### [THE PROBLEM]
Repeat all of the entries below, changing every "box" to "tile" and keeping everything else as it is.

### [Entries pointing to text and elements]
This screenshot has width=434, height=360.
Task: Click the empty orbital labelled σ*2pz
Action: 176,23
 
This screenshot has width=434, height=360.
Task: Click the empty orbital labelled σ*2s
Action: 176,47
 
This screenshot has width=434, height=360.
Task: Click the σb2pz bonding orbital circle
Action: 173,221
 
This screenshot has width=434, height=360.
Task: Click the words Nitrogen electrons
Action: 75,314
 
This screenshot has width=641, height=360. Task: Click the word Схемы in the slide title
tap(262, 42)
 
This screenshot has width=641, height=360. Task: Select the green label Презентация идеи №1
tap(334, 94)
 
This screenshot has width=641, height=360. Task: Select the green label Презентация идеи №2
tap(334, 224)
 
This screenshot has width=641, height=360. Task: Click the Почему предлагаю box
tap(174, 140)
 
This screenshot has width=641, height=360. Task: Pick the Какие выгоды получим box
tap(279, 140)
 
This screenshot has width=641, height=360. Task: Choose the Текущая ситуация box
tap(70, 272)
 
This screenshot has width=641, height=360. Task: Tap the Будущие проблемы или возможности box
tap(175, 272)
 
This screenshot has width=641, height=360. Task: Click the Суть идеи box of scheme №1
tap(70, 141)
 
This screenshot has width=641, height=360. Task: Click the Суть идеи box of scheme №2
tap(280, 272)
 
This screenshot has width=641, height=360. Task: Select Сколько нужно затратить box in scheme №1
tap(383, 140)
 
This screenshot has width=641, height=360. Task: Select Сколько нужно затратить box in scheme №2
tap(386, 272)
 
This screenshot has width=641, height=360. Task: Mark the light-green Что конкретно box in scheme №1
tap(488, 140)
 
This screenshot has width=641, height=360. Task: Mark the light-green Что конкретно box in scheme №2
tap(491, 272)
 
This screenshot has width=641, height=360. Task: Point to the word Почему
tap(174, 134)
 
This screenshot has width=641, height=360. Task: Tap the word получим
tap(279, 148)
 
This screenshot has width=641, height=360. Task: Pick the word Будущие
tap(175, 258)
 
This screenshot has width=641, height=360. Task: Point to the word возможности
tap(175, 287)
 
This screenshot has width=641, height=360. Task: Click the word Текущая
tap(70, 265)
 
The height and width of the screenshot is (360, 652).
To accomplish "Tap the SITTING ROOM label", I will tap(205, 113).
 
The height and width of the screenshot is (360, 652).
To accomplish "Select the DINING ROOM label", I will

### [ANSWER FOR THIS EXERCISE]
This screenshot has width=434, height=360.
Task: Click the empty orbital labelled σ*2pz
Action: 176,23
 
This screenshot has width=434, height=360.
Task: Click the empty orbital labelled σ*2s
Action: 176,47
 
This screenshot has width=434, height=360.
Task: Click the σb2pz bonding orbital circle
Action: 173,221
 
This screenshot has width=434, height=360.
Task: Click the words Nitrogen electrons
Action: 75,314
 
This screenshot has width=641, height=360. Task: Click the word Схемы in the slide title
tap(262, 42)
 
This screenshot has width=641, height=360. Task: Select the green label Презентация идеи №1
tap(334, 94)
 
This screenshot has width=641, height=360. Task: Select the green label Презентация идеи №2
tap(334, 224)
 
This screenshot has width=641, height=360. Task: Click the Почему предлагаю tile
tap(174, 140)
 
This screenshot has width=641, height=360. Task: Pick the Какие выгоды получим tile
tap(279, 140)
 
This screenshot has width=641, height=360. Task: Choose the Текущая ситуация tile
tap(70, 272)
 
This screenshot has width=641, height=360. Task: Tap the Будущие проблемы или возможности tile
tap(175, 272)
 
This screenshot has width=641, height=360. Task: Click the Суть идеи tile of scheme №1
tap(70, 141)
 
This screenshot has width=641, height=360. Task: Click the Суть идеи tile of scheme №2
tap(280, 272)
 
This screenshot has width=641, height=360. Task: Select Сколько нужно затратить tile in scheme №1
tap(383, 140)
 
This screenshot has width=641, height=360. Task: Select Сколько нужно затратить tile in scheme №2
tap(386, 272)
 
This screenshot has width=641, height=360. Task: Mark the light-green Что конкретно tile in scheme №1
tap(488, 140)
 
This screenshot has width=641, height=360. Task: Mark the light-green Что конкретно tile in scheme №2
tap(491, 272)
 
This screenshot has width=641, height=360. Task: Point to the word Почему
tap(174, 134)
 
This screenshot has width=641, height=360. Task: Tap the word получим
tap(279, 148)
 
This screenshot has width=641, height=360. Task: Pick the word Будущие
tap(175, 258)
 
This screenshot has width=641, height=360. Task: Point to the word возможности
tap(175, 287)
 
This screenshot has width=641, height=360. Task: Click the word Текущая
tap(70, 265)
 
The height and width of the screenshot is (360, 652).
To accomplish "Tap the SITTING ROOM label", I will tap(205, 113).
 
The height and width of the screenshot is (360, 652).
To accomplish "Select the DINING ROOM label", I will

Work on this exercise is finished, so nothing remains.